A análise foi baseada nos Relatórios de Gestão Fiscal de 2025, enviados ao Sistema de Informações Contábeis e Fiscais do Setor Público Brasileiro (Siconfi).
Medidas e riscos para os gestores
Segundo o TCE-MA, os municípios devem adotar medidas imediatas para corrigir as distorções e evitar possíveis penalidades. Caso não haja adequação, os gestores podem sofrer sanções administrativas e até penais, conforme previsto na legislação vigente.
Além do alerta, o tribunal determinou a abertura de processos de fiscalização específicos, incluindo auditorias nos casos considerados mais graves. O objetivo é apurar responsabilidades e reforçar o controle sobre os entes públicos que ultrapassaram os limites estabelecidos.
O que entra no gasto com pessoal?
O gasto com pessoal nos municípios inclui todos os custos da administração pública relacionados a servidores, como:
- Salários de servidores ativos
- Aposentadorias e pensões
- Encargos sociais
- Gratificações e vantagens
- Contratações terceirizadas
Entenda os limites da Lei
A legislação brasileira estabelece limites claros para evitar o comprometimento excessivo das receitas públicas com a folha de pagamento.
🔎 Limite Legal
É o teto máximo permitido. No caso das prefeituras, o gasto com pessoal não pode ultrapassar 54% da Receita Corrente Líquida. Se esse limite for excedido, o gestor fica em situação irregular e sujeito a punições.
🔎 Limite Prudencial
Funciona como um nível de alerta, equivalente a 95% do limite legal. Ao atingir esse patamar, o município já deve conter despesas, evitando, por exemplo, novas contratações e aumentos salariais.

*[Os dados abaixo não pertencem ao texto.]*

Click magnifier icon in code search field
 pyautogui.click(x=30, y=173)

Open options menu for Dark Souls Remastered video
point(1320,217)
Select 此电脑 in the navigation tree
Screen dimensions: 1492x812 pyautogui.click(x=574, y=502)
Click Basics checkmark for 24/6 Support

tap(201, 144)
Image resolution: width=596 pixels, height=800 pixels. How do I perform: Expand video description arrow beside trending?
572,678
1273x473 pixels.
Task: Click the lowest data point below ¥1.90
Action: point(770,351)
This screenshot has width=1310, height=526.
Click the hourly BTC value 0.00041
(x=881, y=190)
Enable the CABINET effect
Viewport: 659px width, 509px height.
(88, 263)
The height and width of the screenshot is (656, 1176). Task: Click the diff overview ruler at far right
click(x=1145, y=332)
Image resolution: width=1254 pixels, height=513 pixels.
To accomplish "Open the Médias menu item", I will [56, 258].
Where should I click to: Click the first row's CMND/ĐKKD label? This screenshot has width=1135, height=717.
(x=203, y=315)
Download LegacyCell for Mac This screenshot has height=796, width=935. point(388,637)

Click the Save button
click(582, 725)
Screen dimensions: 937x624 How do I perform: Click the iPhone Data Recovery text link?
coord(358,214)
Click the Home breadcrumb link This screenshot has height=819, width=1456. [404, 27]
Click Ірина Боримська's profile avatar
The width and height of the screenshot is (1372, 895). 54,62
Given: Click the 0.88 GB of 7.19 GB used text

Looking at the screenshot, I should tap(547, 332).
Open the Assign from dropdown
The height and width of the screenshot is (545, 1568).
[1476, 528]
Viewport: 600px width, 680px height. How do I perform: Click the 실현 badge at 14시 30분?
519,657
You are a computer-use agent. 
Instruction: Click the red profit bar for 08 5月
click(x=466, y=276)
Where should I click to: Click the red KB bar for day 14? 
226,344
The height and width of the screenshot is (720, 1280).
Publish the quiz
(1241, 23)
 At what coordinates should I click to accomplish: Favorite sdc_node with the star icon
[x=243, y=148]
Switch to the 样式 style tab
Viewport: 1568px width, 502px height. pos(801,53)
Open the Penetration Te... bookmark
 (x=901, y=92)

Fiscalização mais rigorosa
O TCE-MA reforçou que continuará monitorando os dados fiscais enviados pelos municípios e poderá intensificar as ações de controle. A meta é garantir o equilíbrio das contas públicas e a responsabilidade na gestão dos recursos.
A orientação é que as prefeituras adotem medidas de ajuste com urgência, preservando a saúde financeira dos municípios e evitando impactos negativos na prestação de serviços à população.